Task instructions » Copy the data below verbatim, everything from the line containing "The height and width of the screenshot is (402, 860)." down to the line containing "[x=12, y=168]", with both of those lines included. Omit the pictures from your copy.

[Item coordinate data]
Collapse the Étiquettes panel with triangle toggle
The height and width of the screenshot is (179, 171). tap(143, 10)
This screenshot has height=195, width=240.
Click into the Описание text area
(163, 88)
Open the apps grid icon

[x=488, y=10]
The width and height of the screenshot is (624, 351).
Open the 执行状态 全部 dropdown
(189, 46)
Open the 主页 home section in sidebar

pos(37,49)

---

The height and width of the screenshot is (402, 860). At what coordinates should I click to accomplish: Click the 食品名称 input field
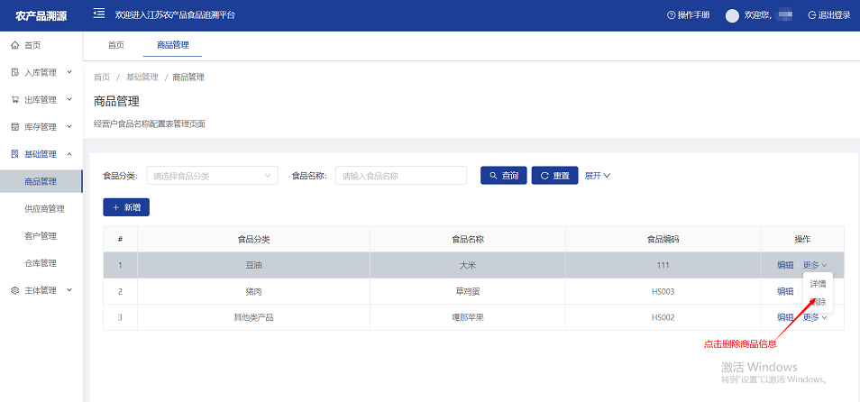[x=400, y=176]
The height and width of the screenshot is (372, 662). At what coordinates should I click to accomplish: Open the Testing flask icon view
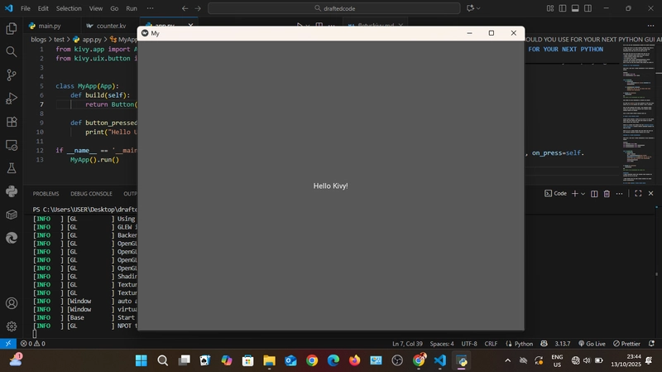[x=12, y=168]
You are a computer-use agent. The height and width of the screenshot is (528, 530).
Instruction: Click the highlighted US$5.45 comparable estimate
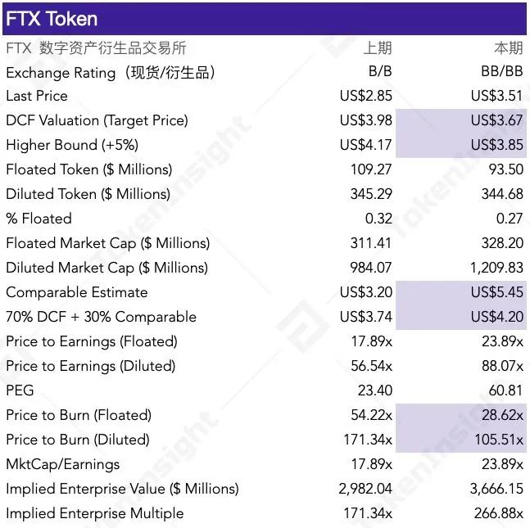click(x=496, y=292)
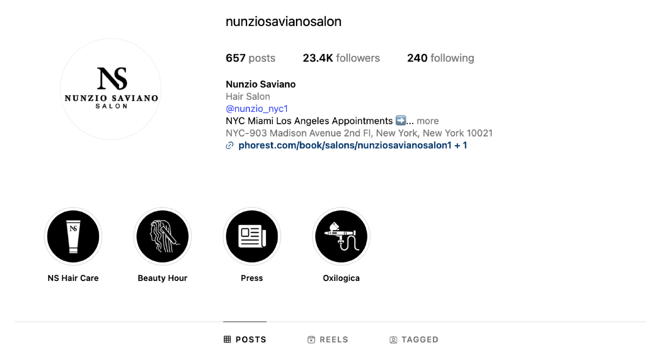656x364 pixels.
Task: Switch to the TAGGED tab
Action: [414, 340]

Task solution »
The height and width of the screenshot is (402, 860). At what coordinates should I click to accomplish: Click the 食品名称 input field
[x=400, y=176]
The height and width of the screenshot is (372, 662). At what coordinates should I click to accomplish: Open the Testing flask icon view
[x=12, y=168]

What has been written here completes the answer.